The inverse Laplace transformation of Eq (8) gives the reliability of turbogenerator. the mean time to system failure is derived as follows:

$$MTSF=\underset{s\to 0}{\mathit{lim}}\frac{1-R_0^{**}\left(s\right)}{s}=\underset{s\to 0}{\mathit{lim}}\frac{1-Q_{01}^{**}\left(s\right)Q_{10}^{**}\left(s\right)-Z_0^{**}\left(s\right)-Q_{01}^{**}\left(s\right)Z_1^{**}\left(s\right)}{s\left(1-Q_{01}^{**}\left(s\right)Q_{10}^{**}\left(s\right)\right)}=\frac{{\mu }_0+P_{01}{\mu }_1}{1-P_{01}{P}_{10}}=\frac{a\left[\left(\sum {\theta }_i+{\theta }_5\right)\left(\sum {\theta }_i+{\theta }_5+{\beta }_5\right)+{\theta }_5{\left(\sum {\theta }_i+{\theta }_5\right)}^{1/\eta }{\left(\sum {\theta }_i+{\theta }_5+{\beta }_5\right)}^{1-1/\eta }\right]}{\left[{\left(\sum {\theta }_i+{\theta }_5\right)}^{1+1/\eta }\left(\sum {\theta }_i+{\theta }_5+{\beta }_5\right)-{\theta }_5{\beta }_5{\left(\sum {\theta }_i+{\theta }_5\right)}^{1/\eta }\right]}$$ (9)

where a = Γ(1+1/η)

3.4 Availability analysis

Let A_i(t) be the probability of turbogenerator that it is in up-state at instant ‘t’ given that the system entered regenerative state S_i at t = 0. The recursive relations for A_i(t) are derived based on state transition diagram given in Fig 2::

$$A_0\left(t\right)=Z_0\left(t\right)+Q_{01}\left(t\right)\mathrm{\circledR }{A}_1\left(t\right)+Q_{02}\left(t\right)\mathrm{\circledR }{A}_2\left(t\right)+Q_{03}\left(t\right)\mathrm{\circledR }{A}_3\left(t\right)+Q_{04}\left(t\right)\mathrm{\circledR }{A}_4\left(t\right)+Q_{05}\left(t\right)\mathrm{\circledR }{A}_5\left(t\right)$$ (10)

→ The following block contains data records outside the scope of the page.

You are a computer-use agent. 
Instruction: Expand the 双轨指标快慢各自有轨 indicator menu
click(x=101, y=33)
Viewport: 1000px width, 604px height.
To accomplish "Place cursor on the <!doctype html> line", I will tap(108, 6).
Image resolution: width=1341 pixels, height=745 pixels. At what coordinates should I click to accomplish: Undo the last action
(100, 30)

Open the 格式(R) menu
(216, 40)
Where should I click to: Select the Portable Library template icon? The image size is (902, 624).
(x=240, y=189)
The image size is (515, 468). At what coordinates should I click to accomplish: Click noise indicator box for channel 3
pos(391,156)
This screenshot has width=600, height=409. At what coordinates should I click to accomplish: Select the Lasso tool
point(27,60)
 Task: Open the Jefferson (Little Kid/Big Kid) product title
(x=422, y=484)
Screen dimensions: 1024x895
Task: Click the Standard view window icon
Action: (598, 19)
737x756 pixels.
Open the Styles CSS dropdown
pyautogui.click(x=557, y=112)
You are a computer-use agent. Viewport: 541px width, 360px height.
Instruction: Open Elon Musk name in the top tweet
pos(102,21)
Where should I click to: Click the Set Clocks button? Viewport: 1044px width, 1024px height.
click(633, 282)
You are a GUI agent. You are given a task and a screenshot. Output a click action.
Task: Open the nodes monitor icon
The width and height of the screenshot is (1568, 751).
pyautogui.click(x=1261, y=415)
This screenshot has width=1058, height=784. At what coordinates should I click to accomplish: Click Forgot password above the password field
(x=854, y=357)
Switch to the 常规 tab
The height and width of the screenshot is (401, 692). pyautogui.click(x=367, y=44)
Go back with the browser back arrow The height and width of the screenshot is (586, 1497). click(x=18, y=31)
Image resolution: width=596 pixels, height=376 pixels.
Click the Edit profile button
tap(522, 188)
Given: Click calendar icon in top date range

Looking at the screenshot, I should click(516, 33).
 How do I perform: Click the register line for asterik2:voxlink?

$$A_1\left(t\right)=Z_1\left(t\right)+Q_{10}\left(t\right)\circledR A_0\left(t\right)+Q_{12}^6\left(t\right)\circledR A_2\left(t\right)+Q_{13}^7\left(t\right)\circledR A_3\left(t\right)+Q_{14}^8\left(t\right)\circledR A_4\left(t\right)+Q_{15}^9\left(t\right)\circledR A_5\left(t\right)+Q_{11}^{10}\left(t\right)\circledR A_1\left(t\right)$$ (11)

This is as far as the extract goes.